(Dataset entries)

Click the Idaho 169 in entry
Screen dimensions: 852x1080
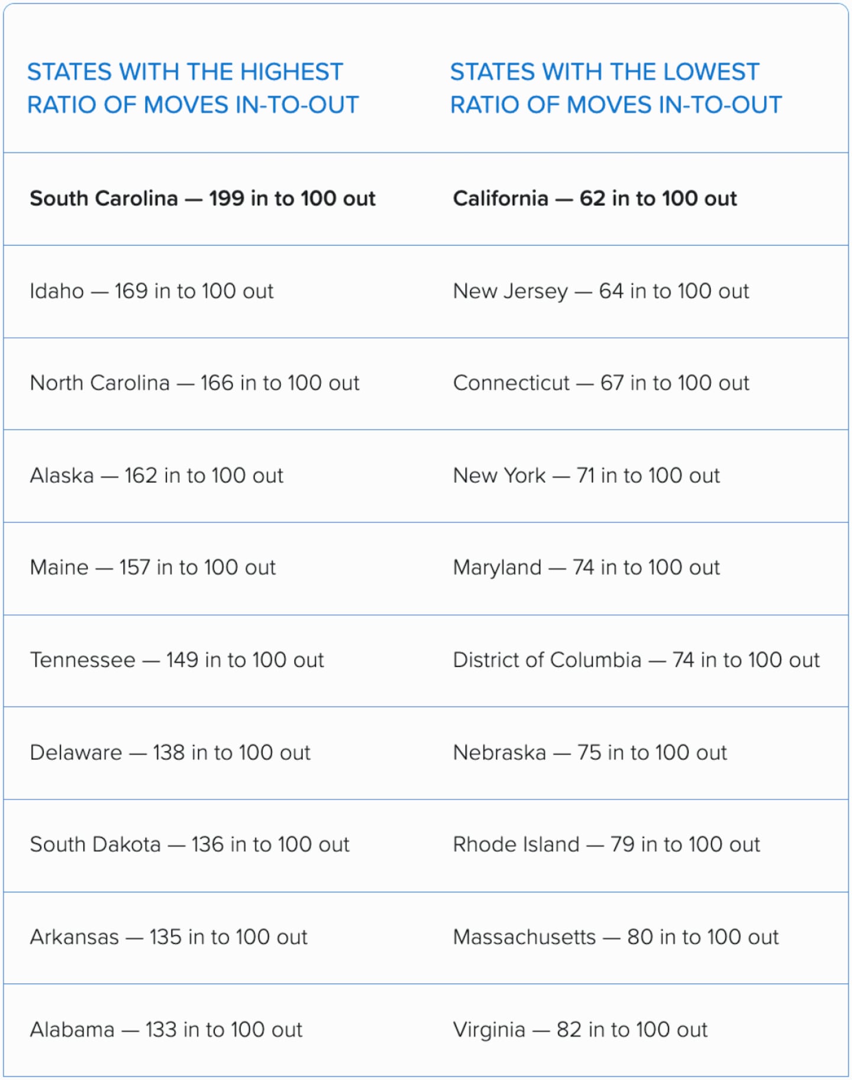[x=151, y=291]
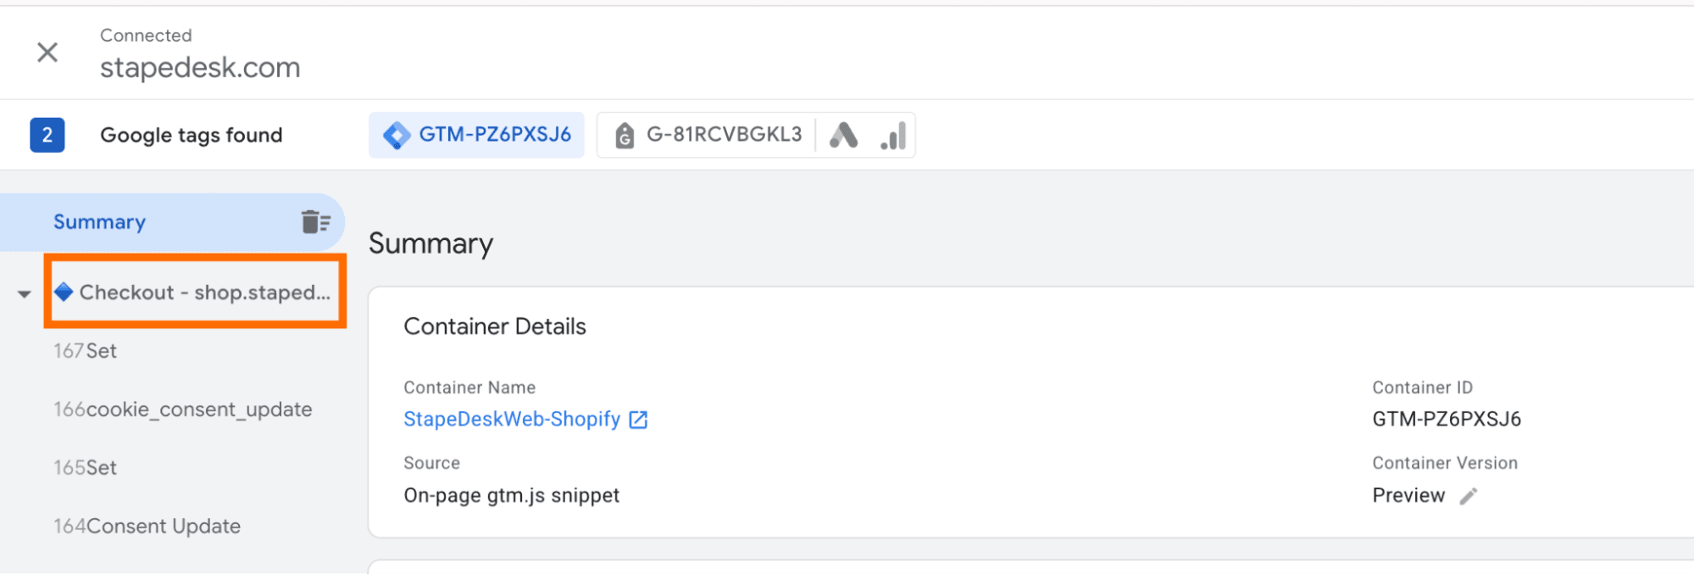The height and width of the screenshot is (575, 1694).
Task: Select the GTM-PZ6PXSJ6 container chip
Action: (x=476, y=134)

## WORK ORDER:
All of the data above is to be repeated exactly, with the pictures left out.

## PROBLEM SOLUTION:
Click the Idaho 169 in entry
Screen dimensions: 852x1080
[x=151, y=291]
The height and width of the screenshot is (575, 1694).
Task: Select the GTM-PZ6PXSJ6 container chip
Action: (x=476, y=134)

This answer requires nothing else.